Dichiarazioni che unite alle prove materiali raccolte negli ultimi mesi hanno spinto le autorità, per alcuni con notevole ritardo, ad arrestare Davis, nel frattempo già incriminato dal Gran Jury (l’organo competente per promuove le accuse sulla base delle prove raccolte dagli inquirenti, ndr.).
Stando ai giudici, inoltre, è stato proprio lui - l’unico fra i passeggeri della Cadillac bianca a essere ancora in vita - ad aver organizzato il regolamento di conti. E anche se Davis non avesse realmente esploso i colpi, l’accusa non cambierebbe ai sensi del diritto statunitense: “In virtù della legge del Nevada – ha ricordato il procuratore Steve Wolfson – lei, signor Davis, può essere incolpato dello stesso crimine, sia come autore sia come complice”.

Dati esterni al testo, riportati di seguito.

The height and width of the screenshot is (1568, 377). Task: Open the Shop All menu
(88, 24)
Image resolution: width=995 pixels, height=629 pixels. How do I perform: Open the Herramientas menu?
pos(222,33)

Un murales a Bellflower, California
Fra le figure più prolifiche della storia dell’hip hop
Tupac Shakur è stato una delle figure più prolifiche dell’hip hop statunitense. Nonostante la sua carriera discografica sia durata solo circa cinque anni, ha venduto oltre 75 milioni di dischi. Si cimentò anche con il cinema e fu attivista per i diritti civili.
La morte di Tupac avvenne nel corso di una faida con un’altra figura prominente dell’hip hop: Notorious B.I.G, ucciso pure lui a colpi di pistola sei mesi dopo i fatti di Las Vegas.
Tupac Shakur ebbe anche problemi con la legge: nel 1994 venne per esempio condannato per abusi sessuali su una fan, scontando diversi mesi di prigioni nello Stato di New York.
Durante la carcerazione, cambiò stile di vita e si avvicinò a vari leader nel movimento per l’emancipazione afroamericana.